Well, we finally have a plan for my brother. First, he started chemo on Tuesday. Last time he was on something called Temodar, which was a pill he took for five days every month. This time it's Taxol, which is a more traditional chemotherapy that required him to go to the oncologist and get an IV infusion. He's supposed to do this every three weeks.
Last time the Temodar didn't have many of your traditional side effects. His hair got a little mangy and he felt pretty run down the week he was taking it, but in general he tolerated it pretty well. The Taxol this time is already taking much more of a toll on him. Although he swears his breathing is already better, it's making him feel terrible otherwise. The big thing is muscle and joint pain, very much like growing pains. The medication spurs bone marrow growth and so you get aches and pains from that. He feels run down and is alternating between chills and being too hot and has no appetite.
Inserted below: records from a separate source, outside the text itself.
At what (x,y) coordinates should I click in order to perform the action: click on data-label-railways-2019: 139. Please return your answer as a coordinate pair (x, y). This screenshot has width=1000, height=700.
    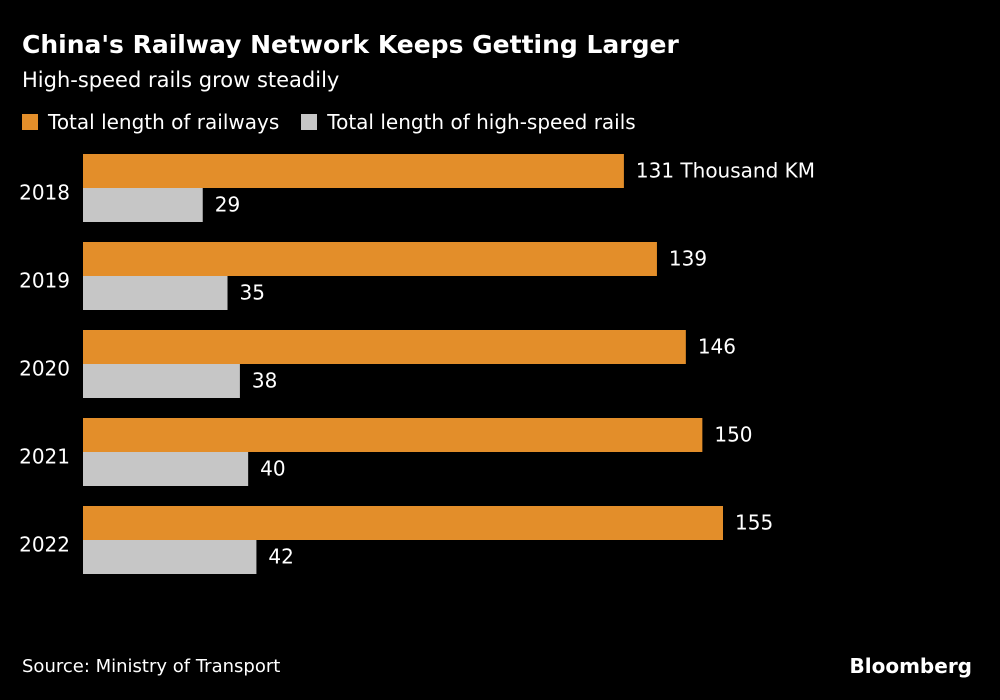
    Looking at the image, I should click on (688, 259).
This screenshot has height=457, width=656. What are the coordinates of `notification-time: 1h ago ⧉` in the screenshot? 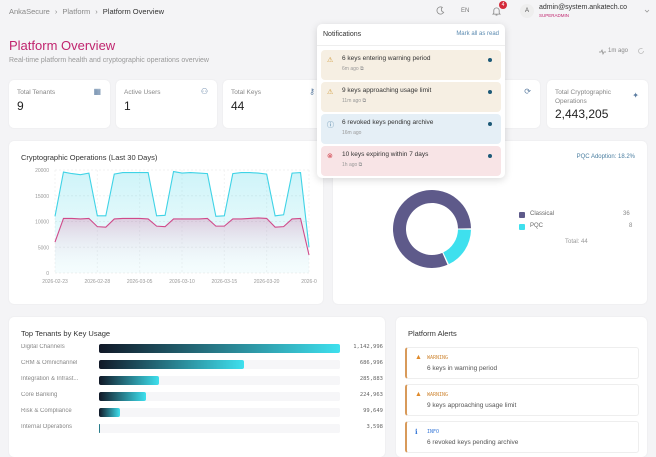 It's located at (352, 165).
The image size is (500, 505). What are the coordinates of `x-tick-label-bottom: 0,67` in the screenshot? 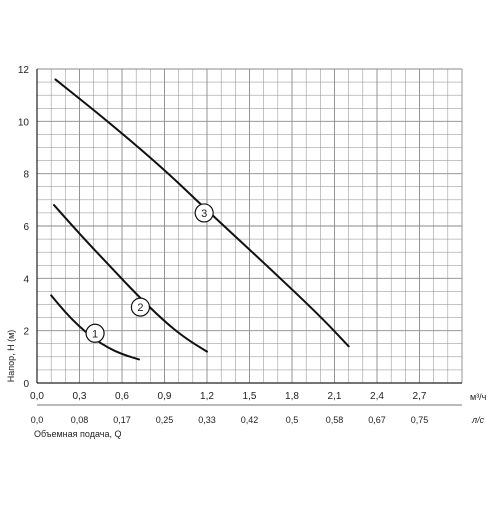 It's located at (377, 420).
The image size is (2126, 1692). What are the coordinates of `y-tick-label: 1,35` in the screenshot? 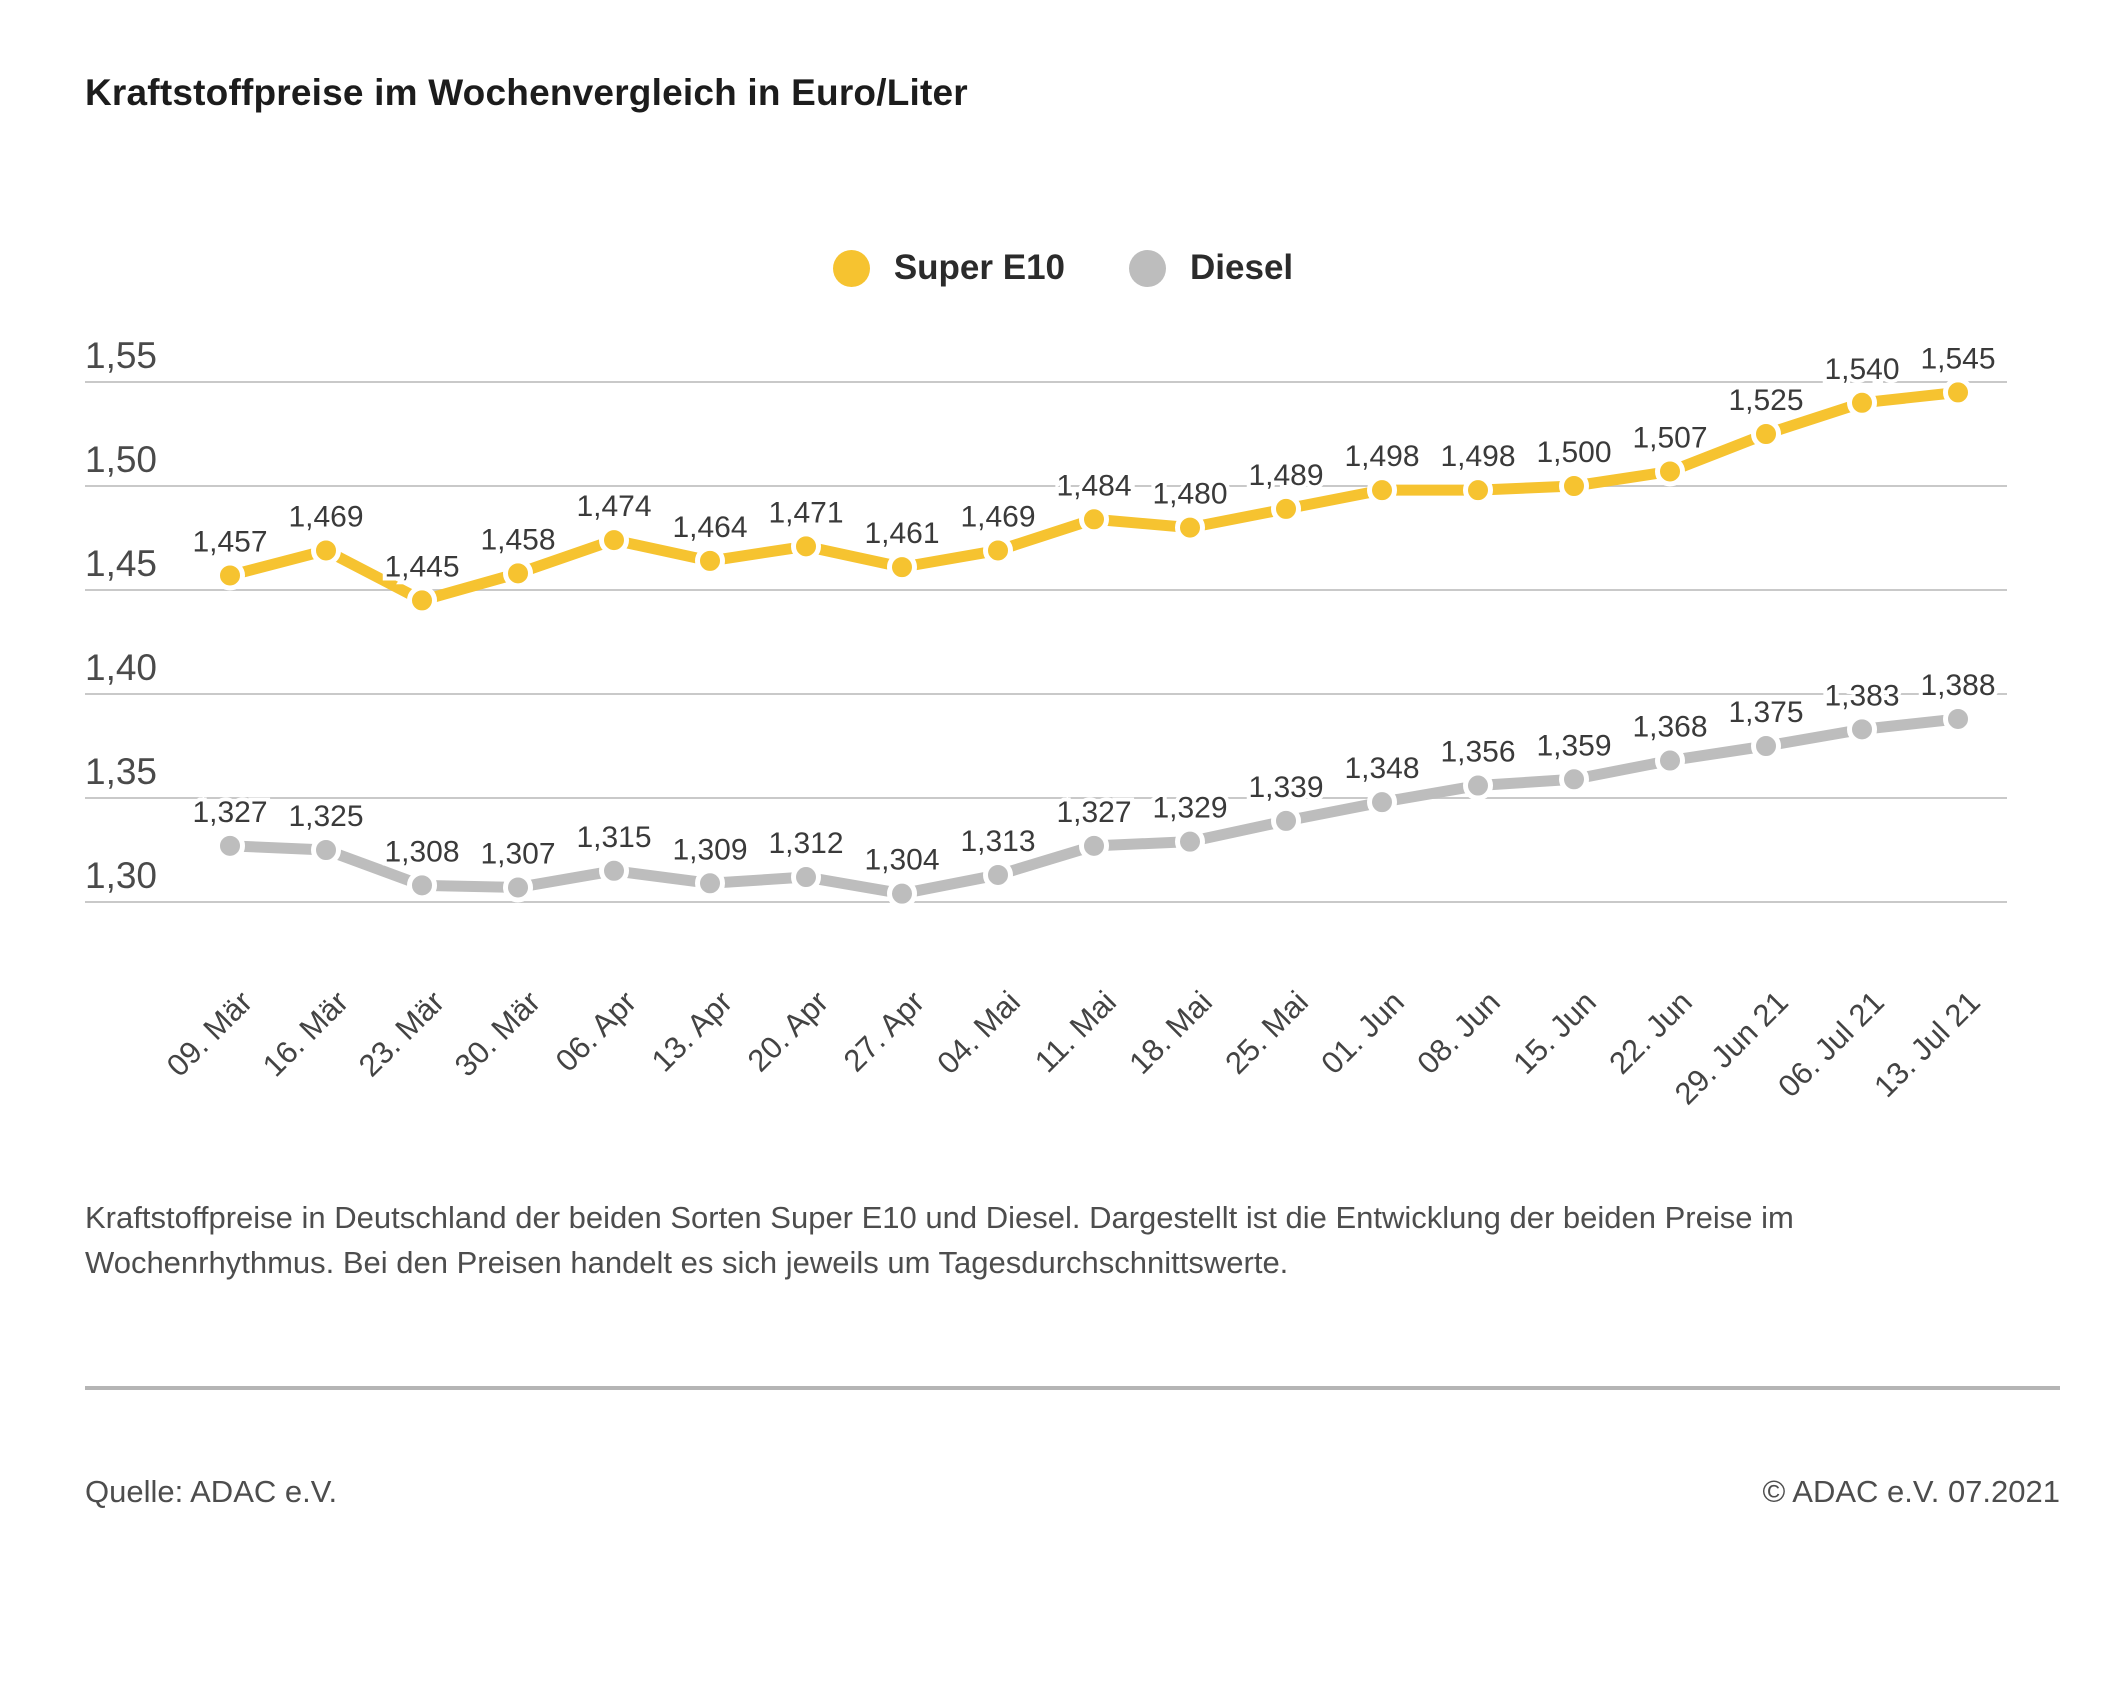 It's located at (121, 772).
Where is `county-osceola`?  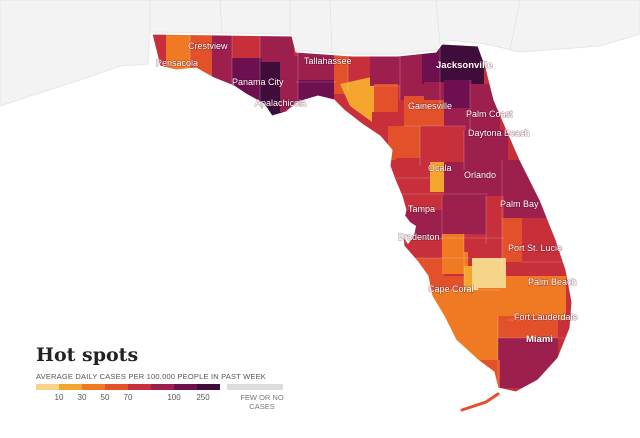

Second, on top of feeling crummy, he got word today that the gamma knife procedure is out. They have scheduled him for regular open brain surgery the afternoon of 2/20 to remove the tumor that's there. He'll be at PSL, the same hospital as last time, with surgery done by Dr. Lamond, who also did the last one.
The reason they can't do the gamma knife is because this is a melanoma we're dealing with, and it doesn't respond well to the gamma knife, so this is the only way. Steve is really bummed about it. He's had such a hard time in the hospital - it seems like something else always goes wrong when he's in there and he ends up staying longer than they originally told him. He'll probably still be in the hospital by the time he's supposed to do the next round of chemo, so I imagine they'll be postponing that until he's more recovered from the surgery.
We went over to see him this afternoon for just a few minutes - we brought him some prescriptions he needed and some other sundry items that he's just been too wiped out to go to the grocery store and pick up. We didn't stay because Mr. F has such a bad cold and we didn't want to get Steve any sicker with his immune system as compromised as it is right now. Poor guy just seems so down - I'm sure he's feeling pretty awful emotionally as well as all the chemo side effects. When you feel bad physically, that affects you mentally, and then to get the news that he's going to have to have the surgery, in a week no less - well, I'm sure he's about as down as he gets.
I am doing my best to keep upbeat and not worry so much about him. I hate to be going through all this again, especially knowing that I won't be able to care for him like I did last time. I just have to keep my spirits up and know that we will get through it. As always, good thoughts and karma sent our way are always appreciated.